O ensino da literatura, nas escolas, tem sido caracterizado
como um movimento mecânico e sincronizado, que consiste em abrir
o livro didático, responder as questões previamente elaboradas
pelo professor, estudar para a avaliação e, posteriormente,
atender as exigências do vestibular. A narrativa é utilizada,
muitas vezes, como pretexto para o ensino do estudo da gramática,
servindo como apêndice didático aos objetivos escolares.
Nota-se que a partir dos anos 70, fruto de um intenso trabalho teórico
de descontrução e reconstrução no campo da
leitura, associado às mudanças no contexto histórico,
social e cultural do país, o sistema educacional tem insistido
no caráter pluriforme da leitura, apostando não ser esta
atividade um fenômeno estático, que não funciona segundo
o modo da evolução linear, mas que apresenta os seus movimentos
oscilantes, variáveis. No entanto, ao confrontar estes conceitos
com a prática docente, observa-se uma lacuna, um distanciamento,
uma assimetria entre o que se ensina nas salas de aula com o que se espera
que seja ensinado.
Zilberman, no que se refere ao caráter emancipador da Literatura,
esclarece que o ensino tem permanecido no modelo tradicional, desmentindo
a função iluminista que traz das origens.
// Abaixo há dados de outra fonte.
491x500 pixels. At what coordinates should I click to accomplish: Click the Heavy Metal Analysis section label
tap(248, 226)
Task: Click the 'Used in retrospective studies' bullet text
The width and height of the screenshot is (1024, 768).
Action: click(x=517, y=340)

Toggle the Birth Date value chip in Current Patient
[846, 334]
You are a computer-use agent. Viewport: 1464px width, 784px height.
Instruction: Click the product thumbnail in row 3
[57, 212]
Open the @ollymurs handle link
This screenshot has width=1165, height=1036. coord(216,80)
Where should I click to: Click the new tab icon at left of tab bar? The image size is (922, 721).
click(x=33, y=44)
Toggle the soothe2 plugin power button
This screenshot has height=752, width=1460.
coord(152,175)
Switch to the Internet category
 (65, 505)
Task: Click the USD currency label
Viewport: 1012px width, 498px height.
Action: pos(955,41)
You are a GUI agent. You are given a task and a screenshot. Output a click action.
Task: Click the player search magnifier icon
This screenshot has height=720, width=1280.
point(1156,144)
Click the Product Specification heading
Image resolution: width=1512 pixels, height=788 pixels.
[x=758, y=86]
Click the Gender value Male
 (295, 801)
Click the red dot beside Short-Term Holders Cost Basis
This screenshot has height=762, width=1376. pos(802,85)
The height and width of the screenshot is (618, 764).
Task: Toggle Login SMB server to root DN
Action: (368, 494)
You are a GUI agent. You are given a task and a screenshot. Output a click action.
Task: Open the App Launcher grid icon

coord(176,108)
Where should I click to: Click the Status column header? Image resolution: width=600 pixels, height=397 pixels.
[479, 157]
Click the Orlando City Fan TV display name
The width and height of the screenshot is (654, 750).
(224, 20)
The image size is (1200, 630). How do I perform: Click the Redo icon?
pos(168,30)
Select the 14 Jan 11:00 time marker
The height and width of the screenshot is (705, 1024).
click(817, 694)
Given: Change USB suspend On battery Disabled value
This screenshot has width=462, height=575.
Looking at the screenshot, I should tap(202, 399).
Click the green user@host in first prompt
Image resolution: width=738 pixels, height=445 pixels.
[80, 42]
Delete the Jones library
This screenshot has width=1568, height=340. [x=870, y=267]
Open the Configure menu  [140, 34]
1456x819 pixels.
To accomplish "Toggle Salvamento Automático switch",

A educação
tem propagado com veemência uma utopia libertadora, pois ainda mantém
atuante nas escolas uma metodologia de leitura estruturalista, descontextualizada,
ocultando a voz do leitor.
Bosi afirma que “as unidades escolares nada mais refletem do que
o mundo do receituário que invade as instituições
acadêmicas. Há um ciclo vicioso que contamina as universidades
e, conseqüentemente, as escolas, produzindo, desta forma, professores
e alunos passivos, meros reprodutores de um sistema educacional mecânico”.
Mesmo diante de contínuos projetos, debates, conferências
enfatizando a necessidade de rever posturas, de redirecionar a prática
pedagógica, permeia com assiduidade no sistema educacional uma
concepção materialista, um ensino repetitivo, estanque,
impessoal. A Literatura, sob este prima, limita-se a função
de disciplina obrigatória na grade curricular, devendo ser cumprida,
ensinada segundo os parâmetros do plano escolar.
Segundo Candido, “a literatura assume duplo papel social, a saber:
o papel cultural e o papel informativo-formativo. Nessas duas vertentes
vê-se com clareza a função da literatura como instrumento
e meio educador, tendo como fim o homem, a formação de cidadãos
conscientes, reflexivos e comprometidos com a sociedade em que vivem e,
conseqüentemente, consigo mesmo”
A Literatura ultrapassa os limites impostos pelos muros da escola, ela
entrelaça vida e obra, trazendo para a sala de aula não
só a história do homem, da arte, mas também a própria
história singular do leitor, do aluno. Sob este novo prima, a Literatura
passa a viver em comunhão com o aluno, ambos se confraternizam
em experiências e desafios, assumindo a função humanizadora.